## EXCERPT PROVIDED
## start

Thursday, November 2, 2017

The Welcome Home Diner by Peggy Lampman

This post is part of Beth Fish Reads' Weekend Cooking.  If you have anything related to food, cookbook reviews, novel or non-fiction book reviews, recipes, movie reviews, etc., head over to Beth Fish Reads and add your post. Or, if you want to read food related posts, head over to read what some interesting people have to say about food.

The Welcome Home Diner by Peggy Lampman
Published by Lake Union Publishing ISBN 978-1542047821
Trade paperback, $14.95, 352 pages

Peggy Lampman previously owned a specialty food store, The Back Alley Gourmet, in her college town of Ann Arbor before writing a weekly food column for the Ann Arbor News. Now she writes a food blog, dinnerfeed.com and all this led her to write two novels- The Promise Kitchen (2016) and this year's The Welcome Home Diner.

Addie and Samantha open a diner in Detroit. Detroit has been through some rough times, and the cousins hope to help resusitate an area of Detroit with their neighborhood diner.

They got their love of cooking from their Babcia, their Polish grandmother. She inspired them, and her photo hangs up in a corner of the diner to remind them of how they got here. Addie and Sam share a two-story house- Addie lives upstairs with her boyfriend David and they seem very happy and well-suited to each other.

Addie is the organizer and planner, she handles the ordering, and the paperwork, along with the front of the house issues. She sees a future for her and David, marriage and children, but David is happy with things the way they are.

Sam runs the kitchen, she is beautiful and a great cook and after getting out of a bad relationship in New York, she is trying to find her footing again with men. Meanwhile, she has Hero, her dog who watches over her.

The Welcome Home Diner has money issues, as most new businesses do. They don't have much money leftover after payroll and food costs, but Addie and Sam are committed to making the diner work, sacrificing much to make it successful.

They draw a decent crowd from the young professionals in the area, but they are perplexed as to why the neighborhood residents do not eat at the diner. Their prices are reasonable, the food is delicious, and there isn't another comparable restaurant in the neighborhood.

In addition, there is a person giving them bad and inaccurate Yelp reviews, a next door neighbor who is openly hostile to them, and a business vendor who is menacing them.

I loved the characters in The Welcome Home Diner. Along with Addie and Sam, they have an interesting staff- Braydon, who started with them on day one and has worked his way up to floor manager, Quiche, a cook who brings her smart young daughter Sun Beam to work with her, and Sylvia, a young woman rescued from sex traffickers whom Addie and Sam take under their wing.

## end

## MATERIAL PROVIDED
## start

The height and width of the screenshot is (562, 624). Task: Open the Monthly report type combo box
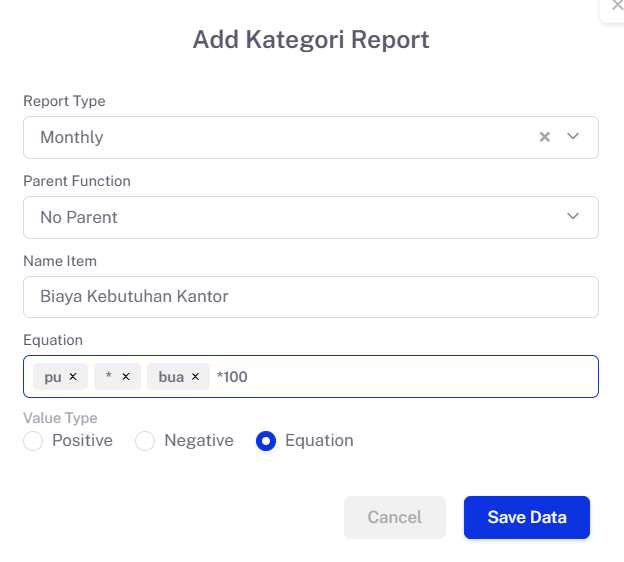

## end

## ACTIONS TO TAKE
(a) Answer these from the review of the diner novel, one answer per line:
(i) What specialty food store did Peggy Lampman once own?
(ii) Who is the cousins' Babcia?
(iii) What position has Braydon risen to at the diner?
(b) Return the stretch of the diner novel review from "Sam runs the" through "in the neighborhood.", copied word for word.
The material has no role in this work.

## WRITTEN ANSWERS
(a)
(i) The Back Alley Gourmet
(ii) Their Polish grandmother
(iii) Floor manager

(b)
Sam runs the kitchen, she is beautiful and a great cook and after getting out of a bad relationship in New York, she is trying to find her footing again with men. Meanwhile, she has Hero, her dog who watches over her.

The Welcome Home Diner has money issues, as most new businesses do. They don't have much money leftover after payroll and food costs, but Addie and Sam are committed to making the diner work, sacrificing much to make it successful.

They draw a decent crowd from the young professionals in the area, but they are perplexed as to why the neighborhood residents do not eat at the diner. Their prices are reasonable, the food is delicious, and there isn't another comparable restaurant in the neighborhood.